=== What needs to be done ===
Continue the essay on transparency versus vulnerability from its last sentence.

=== Exercise text ===
++++++++++++++++++++
We were in the car at the time, so he drew my attention to a particular yard we drive past on this particular drive that makes me cringe every time I look at it. Because this yard is FULL of political posters. Very large signs proclaiming this person’s preferred candidate, with some not-so-savory ones against his not-preferred candidate as well. David said, “That guy’s yard, all those signs–that’s transparent. You know exactly how he feels about politics. Would you call it vulnerable?”
I didn’t even have to hesitate. “No. I’d call it aggressive.”
And vulnerability and aggression do not mix. Which is why this thought was so striking.
We live in an age of outrage, where people, both on social media and then now even in person, are very vocal about their opinions. But those opinions are rarely presented with vulnerability. They’re transparent…but aggressive. They’re presented in a way that says, “Disagree with me, I dare you.” Or perhaps, “If you have any intelligence, you’ll agree.”
Very open…very out-there…very transparent.
But not vulnerable.
What, then, makes something vulnerable? What is it that vulnerability does differently? I think, for one thing, that where transparency presents strength, vulnerability is also honest about weakness. Where transparency shares one’s stance on something, vulnerability also shows one’s struggles with something. Where transparency puts your feelings out there, vulnerability invites everyone in.
There’s nothing inviting about those aggressive statements of opinion, is there? I can say in all honesty that when I see a business proclaiming their political leanings–whichever leaning that is–it makes me not want to do business there. Because I’m not interested in having someone else’s opinions foisted on me, even if I agree with them. That’s not an invitation–it’s a shout. I want to be invited into conversations. I want to have real dialogue on what matters. I want to know that what we say to each other will be thoughtfully considered, not used to label or brand.
This is what vulnerability seeks to do. Not to say “This is what I think” as a statement of fact…but to say “This is what I’ve been thinking about” as a message of ongoing consideration. Not to say “This is what I know” but rather “This is what I’m learning.” Vulnerability isn’t about the simple, but about the process of working through complexities. It’s about letting other people into that process.
++++++++++++++++++++
=== Recorded data ===
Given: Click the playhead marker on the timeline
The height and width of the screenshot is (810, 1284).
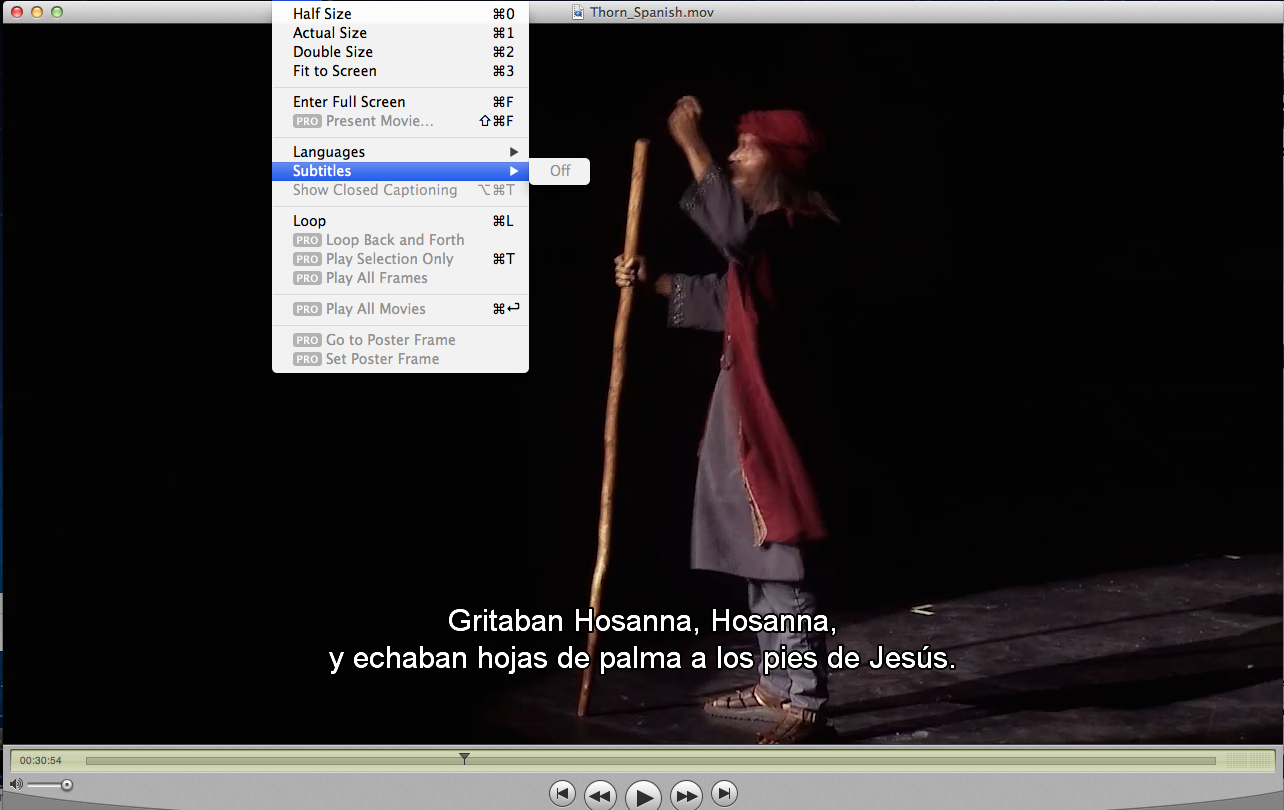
++++++++++++++++++++
=== Task result ===
I am keenly aware as I post updates about my health that I want to be honest and open, but not just any kind of honest and open. I want to be the kind that resonates with whatever you are going through. Whether it’s cancer or a chronic illness or an emotional struggle or watching a loved one go through something, whether it’s something you’ve already been through or are walking through now or will deal with in the future. I don’t just want you to watch my journey and feel sorry for me. I want to invite you to walk it with me. That means knowing the struggles, yes, but in a way that gives voice to your own. I want you to laugh with me so that you remember to laugh when it’s you. I want you to cry with me so that you know it’s okay to cry when it hurts. I want you to see the hope in my journey so that you recognize it in your own. And I want you to know that when you reply and share your own struggles, that is the most precious gift you could give.
I’ve long operated on that philosophy of “Words are only worthwhile when they’re vulnerable.” It’s true for me now more than ever. And the beautiful thing? When I share my heart and hear that it touched yours, when people reach out every week to say that my way of handling this is inspiring and encouraging, it’s fuel to keep walking worthy of the call of Christ. To keep being vulnerable. To keep inviting people in.
Because when you do, you find that the whole journey changes. It becomes a lot less contentious, less stressful, less worthy-of-complaint…and a whole lot more edifying. And I don’t know about you, but that’s the only kind of journey I’m interested in. How blessed we are, then, that we can choose to make any journey THAT kind of journey. All it takes is knowing what kind of “open” we need to be.